## [Goal of the exercise]
Below are the entries; return every line among them that holds the word "agent".
☆ ☆ ☆ ☆ ☆
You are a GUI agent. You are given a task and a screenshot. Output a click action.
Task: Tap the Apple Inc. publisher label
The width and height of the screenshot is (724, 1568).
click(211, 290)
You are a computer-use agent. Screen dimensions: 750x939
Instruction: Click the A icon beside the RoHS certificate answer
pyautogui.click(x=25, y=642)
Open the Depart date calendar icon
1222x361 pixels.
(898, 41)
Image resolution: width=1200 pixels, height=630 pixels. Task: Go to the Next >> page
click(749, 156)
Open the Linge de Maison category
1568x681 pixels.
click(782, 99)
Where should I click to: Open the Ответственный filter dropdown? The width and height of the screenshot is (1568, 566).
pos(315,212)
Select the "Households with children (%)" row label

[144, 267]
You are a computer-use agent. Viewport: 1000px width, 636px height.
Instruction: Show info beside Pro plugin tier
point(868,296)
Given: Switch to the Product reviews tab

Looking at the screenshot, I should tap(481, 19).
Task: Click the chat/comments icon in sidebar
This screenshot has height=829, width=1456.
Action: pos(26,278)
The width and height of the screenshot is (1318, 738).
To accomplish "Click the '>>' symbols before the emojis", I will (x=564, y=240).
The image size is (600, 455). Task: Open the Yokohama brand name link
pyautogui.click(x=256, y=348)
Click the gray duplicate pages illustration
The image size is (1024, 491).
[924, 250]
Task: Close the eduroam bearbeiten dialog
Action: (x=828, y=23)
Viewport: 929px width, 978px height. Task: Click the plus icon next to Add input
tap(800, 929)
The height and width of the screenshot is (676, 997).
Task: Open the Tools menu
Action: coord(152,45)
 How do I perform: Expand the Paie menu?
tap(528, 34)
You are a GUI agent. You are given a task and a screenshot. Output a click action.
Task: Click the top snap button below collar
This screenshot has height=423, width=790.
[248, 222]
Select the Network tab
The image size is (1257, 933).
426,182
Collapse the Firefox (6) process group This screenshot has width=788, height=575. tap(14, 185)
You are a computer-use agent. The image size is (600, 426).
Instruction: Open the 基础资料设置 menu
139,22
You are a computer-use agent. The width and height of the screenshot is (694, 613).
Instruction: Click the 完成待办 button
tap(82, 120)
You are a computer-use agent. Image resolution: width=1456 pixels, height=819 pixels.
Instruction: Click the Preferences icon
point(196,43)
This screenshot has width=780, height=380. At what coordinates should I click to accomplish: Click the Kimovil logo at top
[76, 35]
☆ ☆ ☆ ☆ ☆
## [Solution below]
You are a GUI agent. You are given a task and a screenshot. Output a click action.
You are a computer-use agent. Screen dimensions: 750x939
You are a computer-use agent. Viewport: 1000px width, 636px height.
You are a GUI agent. You are given a task and a screenshot. Output a click action.
You are a computer-use agent. The image size is (600, 426).
You are a computer-use agent. The width and height of the screenshot is (694, 613).
You are a computer-use agent. Image resolution: width=1456 pixels, height=819 pixels.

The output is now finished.